**What you will do**
a. Reproduce everything in the JaxTyping blog post from "JaxTyping provides a" down to "other array types.".
b. Continue the JaxTyping blog post from the point where it stops.

Blog of Silas Bempong

JaxTyping: Enhancing Type Safety and Catching Silent Bugs in PyTorch, NumPy, and Beyond with Einops

Python libraries like PyTorch, NumPy, and JAX are indispensable for handling multidimensional arrays (tensors). However, these libraries can sometimes lead to subtle, silent bugs, particularly with array broadcasting, that can go unnoticed until they cause significant issues. Enter JaxTyping, a library for type annotations and runtime checking of array shapes and data types, which enhances code reliability across JAX, PyTorch, NumPy, and more. In this post, we’ll explore JaxTyping’s key features, how it helps mitigate silent broadcasting bugs, and how the einops library complements these efforts for cleaner, more maintainable code.

Why JaxTyping? The Problem with Silent Bugs

When working with PyTorch or NumPy, operations like broadcasting can silently produce incorrect results if array shapes are misaligned. For example, consider a function that expects two one-dimensional arrays of the same size:

import torch

def add_arrays(x: torch.Tensor, y: torch.Tensor):
    # Assumes x and y are 1D and have the same size
    return x + y

If x has shape (3,) and y has shape (3, 1), PyTorch’s broadcasting rules will automatically expand y to match x, potentially leading to unintended results without raising an error. These silent bugs are notoriously hard to debug, especially in large codebases.

JaxTyping addresses this by allowing developers to explicitly annotate array shapes and data types, with optional runtime checking to catch shape mismatches early. It supports multiple frameworks (JAX, PyTorch, NumPy, TensorFlow, etc.) and integrates seamlessly with tools like typeguard or beartype for robust type checking.

Key Features of JaxTyping

JaxTyping provides a flexible and expressive way to annotate tensor shapes and data types. Here are some of its standout features:

1. Shape and Dtype Annotations

JaxTyping allows you to specify the expected shape and data type of arrays using intuitive syntax. For example:

from jaxtyping import Array, Float

def matrix_multiply(x: Float[Array, "dim1 dim2"], y: Float[Array, "dim2 dim3"]) -> Float[Array, "dim1 dim3"]:
    return x @ y

Here, x and y are annotated with their expected shapes (dim1 dim2 and dim2 dim3), ensuring that the inner dimensions match for matrix multiplication. The Float annotation enforces a floating-point data type, and Array can be replaced with torch.Tensor, np.ndarray, or other array types.

**Collected data**
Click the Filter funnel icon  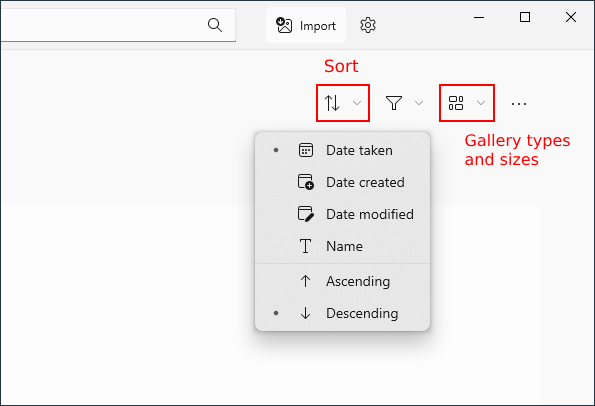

**Replies**
a.
JaxTyping provides a flexible and expressive way to annotate tensor shapes and data types. Here are some of its standout features:

1. Shape and Dtype Annotations

JaxTyping allows you to specify the expected shape and data type of arrays using intuitive syntax. For example:

from jaxtyping import Array, Float

def matrix_multiply(x: Float[Array, "dim1 dim2"], y: Float[Array, "dim2 dim3"]) -> Float[Array, "dim1 dim3"]:
    return x @ y

Here, x and y are annotated with their expected shapes (dim1 dim2 and dim2 dim3), ensuring that the inner dimensions match for matrix multiplication. The Float annotation enforces a floating-point data type, and Array can be replaced with torch.Tensor, np.ndarray, or other array types.

b.
2. Broadcasting Support

JaxTyping supports broadcasting with the # modifier, allowing axes to be either the specified size or 1. For example:

def add(x: Float[Array, "#foo"], y: Float[Array, "#foo"]) -> Float[Array, "#foo"]:
    return x + y

The #foo annotation indicates that x and y can have dimension foo or 1, explicitly allowing broadcasting. This prevents silent broadcasting errors by making the developer’s intent clear.

3. Flexible Shape Specifications

JaxTyping supports dynamic and arbitrary shapes:

4. Runtime Type Checking

By combining JaxTyping with typeguard or beartype, you can enforce shape and dtype constraints at runtime. For example:

from typeguard import typechecked
from jaxtyping import Float, Array

@typechecked
def matmul(a: Float[Array, "m n"], b: Float[Array, "n p"]) -> Float[Array, "m p"]:
    return a @ b

If a or b has an incorrect shape or dtype, a TypeCheckError will be raised, catching potential bugs before they propagate.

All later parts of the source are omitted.